WHAT TO WORK ON: The expected response is the full set of records, unchanged.

----- MATERIAL FOR THE TASK

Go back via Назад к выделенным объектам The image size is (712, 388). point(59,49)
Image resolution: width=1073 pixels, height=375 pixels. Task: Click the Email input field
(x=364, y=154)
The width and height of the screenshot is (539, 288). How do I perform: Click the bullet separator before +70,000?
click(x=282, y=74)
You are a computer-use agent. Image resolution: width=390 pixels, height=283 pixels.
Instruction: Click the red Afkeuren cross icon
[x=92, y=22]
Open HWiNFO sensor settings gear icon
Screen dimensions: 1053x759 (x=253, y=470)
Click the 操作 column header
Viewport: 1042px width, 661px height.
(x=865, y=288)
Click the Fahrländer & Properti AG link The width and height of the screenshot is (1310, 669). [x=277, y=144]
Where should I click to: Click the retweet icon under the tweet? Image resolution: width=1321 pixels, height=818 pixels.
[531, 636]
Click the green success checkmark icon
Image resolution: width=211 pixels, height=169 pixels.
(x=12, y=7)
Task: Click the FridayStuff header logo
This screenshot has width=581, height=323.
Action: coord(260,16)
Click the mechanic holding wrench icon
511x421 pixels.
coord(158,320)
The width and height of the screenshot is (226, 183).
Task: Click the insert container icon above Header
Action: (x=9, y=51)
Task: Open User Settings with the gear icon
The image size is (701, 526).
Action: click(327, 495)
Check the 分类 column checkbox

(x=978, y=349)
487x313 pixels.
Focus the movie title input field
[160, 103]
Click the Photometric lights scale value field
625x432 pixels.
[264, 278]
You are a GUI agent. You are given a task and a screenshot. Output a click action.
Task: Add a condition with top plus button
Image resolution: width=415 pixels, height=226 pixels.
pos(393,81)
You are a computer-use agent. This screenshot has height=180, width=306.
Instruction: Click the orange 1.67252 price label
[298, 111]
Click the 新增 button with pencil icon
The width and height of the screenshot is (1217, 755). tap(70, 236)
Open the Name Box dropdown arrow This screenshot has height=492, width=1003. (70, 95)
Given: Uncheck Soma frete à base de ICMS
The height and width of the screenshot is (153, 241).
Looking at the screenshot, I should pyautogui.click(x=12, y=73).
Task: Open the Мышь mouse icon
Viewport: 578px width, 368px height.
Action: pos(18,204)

----------

RESPONSE TO THE EXERCISE:
Go back via Назад к выделенным объектам The image size is (712, 388). point(59,49)
Image resolution: width=1073 pixels, height=375 pixels. Task: Click the Email input field
(x=364, y=154)
The width and height of the screenshot is (539, 288). How do I perform: Click the bullet separator before +70,000?
click(x=282, y=74)
You are a computer-use agent. Image resolution: width=390 pixels, height=283 pixels.
Instruction: Click the red Afkeuren cross icon
[x=92, y=22]
Open HWiNFO sensor settings gear icon
Screen dimensions: 1053x759 (x=253, y=470)
Click the 操作 column header
Viewport: 1042px width, 661px height.
(x=865, y=288)
Click the Fahrländer & Properti AG link The width and height of the screenshot is (1310, 669). [x=277, y=144]
Where should I click to: Click the retweet icon under the tweet? Image resolution: width=1321 pixels, height=818 pixels.
[531, 636]
Click the green success checkmark icon
Image resolution: width=211 pixels, height=169 pixels.
(x=12, y=7)
Task: Click the FridayStuff header logo
This screenshot has width=581, height=323.
Action: coord(260,16)
Click the mechanic holding wrench icon
511x421 pixels.
coord(158,320)
The width and height of the screenshot is (226, 183).
Task: Click the insert container icon above Header
Action: (x=9, y=51)
Task: Open User Settings with the gear icon
The image size is (701, 526).
Action: click(327, 495)
Check the 分类 column checkbox

(x=978, y=349)
487x313 pixels.
Focus the movie title input field
[160, 103]
Click the Photometric lights scale value field
625x432 pixels.
[264, 278]
You are a GUI agent. You are given a task and a screenshot. Output a click action.
Task: Add a condition with top plus button
Image resolution: width=415 pixels, height=226 pixels.
pos(393,81)
You are a computer-use agent. This screenshot has height=180, width=306.
Instruction: Click the orange 1.67252 price label
[298, 111]
Click the 新增 button with pencil icon
The width and height of the screenshot is (1217, 755). tap(70, 236)
Open the Name Box dropdown arrow This screenshot has height=492, width=1003. (70, 95)
Given: Uncheck Soma frete à base de ICMS
The height and width of the screenshot is (153, 241).
Looking at the screenshot, I should pyautogui.click(x=12, y=73).
Task: Open the Мышь mouse icon
Viewport: 578px width, 368px height.
Action: pos(18,204)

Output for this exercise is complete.